Karmodak Naiwrit, Nørskov Jens K
CatTheory Center, Dept. of Physics, Technical University of Denmark, 2800, Kongens Lyngby, Denmark.
Current affiliation: Department of Chemistry, Shiv Nadar Institute of Eminence, Greater Noida, 201314, India.
Angew Chem Int Ed Engl. 2023 Nov 20;62(47):e202311113. doi: 10.1002/anie.202311113. Epub 2023 Oct 16.
Efficient and inexpensive catalysts for the O reduction reaction (ORR) are needed for the advancement of renewable energy technologies. In this study, we designed a computational catalyst-screening method to identify single and di-atom metal dopants from first-row transition elements supported on defect-containing nitrogenated graphene surfaces for the ORR. Based on formation-energy calculations and micro-kinetic modelling of reaction pathways using intermediate binding free energies, we have identified four potentially interesting single-atom catalysts (SACs) and fifteen di-atom catalysts (DACs) with relatively high estimated catalytic activity at 0.8 V vs RHE. Among the best SACs, MnNC shows high stability in both acidic and alkaline media according to our model.
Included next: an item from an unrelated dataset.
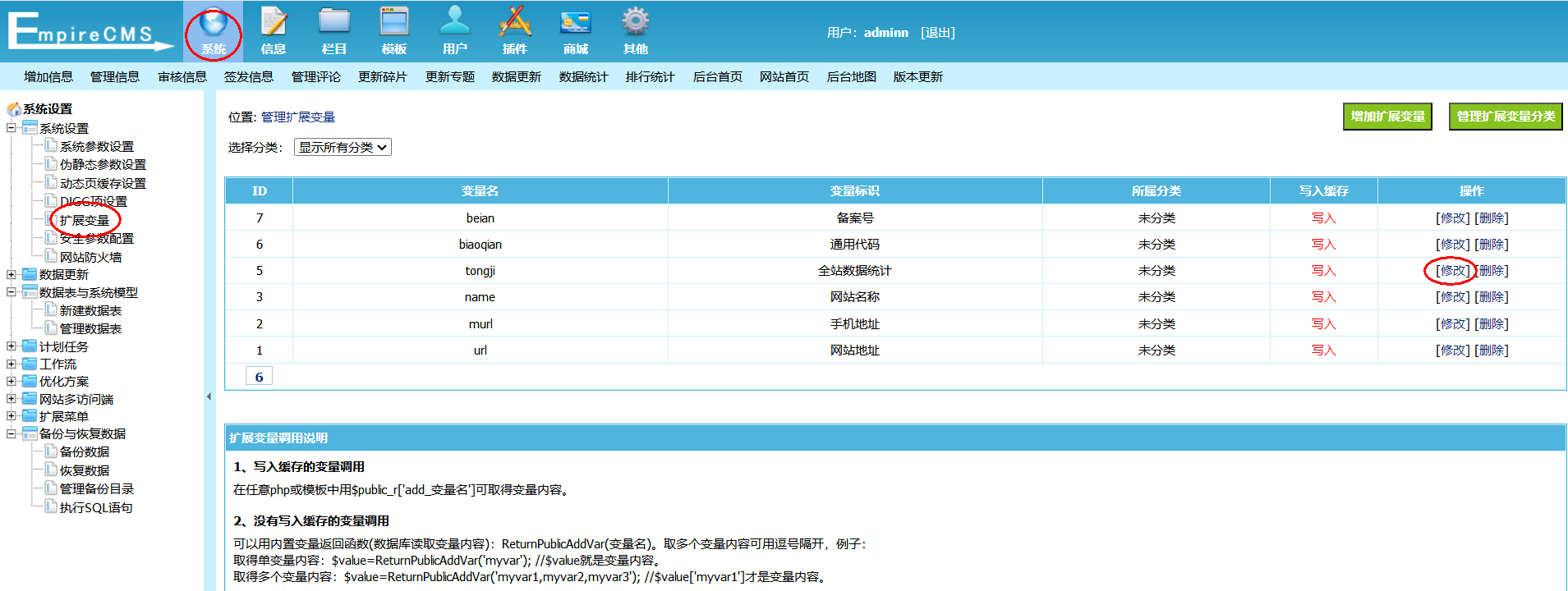
Task: Collapse the 备份与恢复数据 tree node
Action: [11, 433]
For the DACs, we found four possible candidates, MnMn, FeFe, CoCo, and MnNi doped on quad-atom vacancy sites having considerable stability over a wide pH range. The remaining SACs and DACs with high activity are either less stable or show a stability region at an alkaline pH.
可再生能源技术的发展需要高效且廉价的氧还原反应(ORR)催化剂。在本研究中,我们设计了一种计算催化剂筛选方法,以从负载在含缺陷的氮化石墨烯表面的第一行过渡元素中识别单原子和双原子金属掺杂剂用于ORR。基于形成能计算以及使用中间结合自由能的反应途径的微观动力学建模,我们已识别出四种潜在有趣的单原子催化剂(SAC)和十五种双原子催化剂(DAC),在相对于可逆氢电极(RHE)为0.8 V时具有相对较高的估计催化活性。在最佳的SAC中,根据我们的模型,MnNC在酸性和碱性介质中均显示出高稳定性。对于DAC,我们发现了四种可能的候选物,即掺杂在四原子空位位点上的MnMn、FeFe、CoCo和MnNi,它们在很宽的pH范围内具有相当的稳定性。其余具有高活性的SAC和DAC要么稳定性较差,要么在碱性pH下显示出一个稳定区域。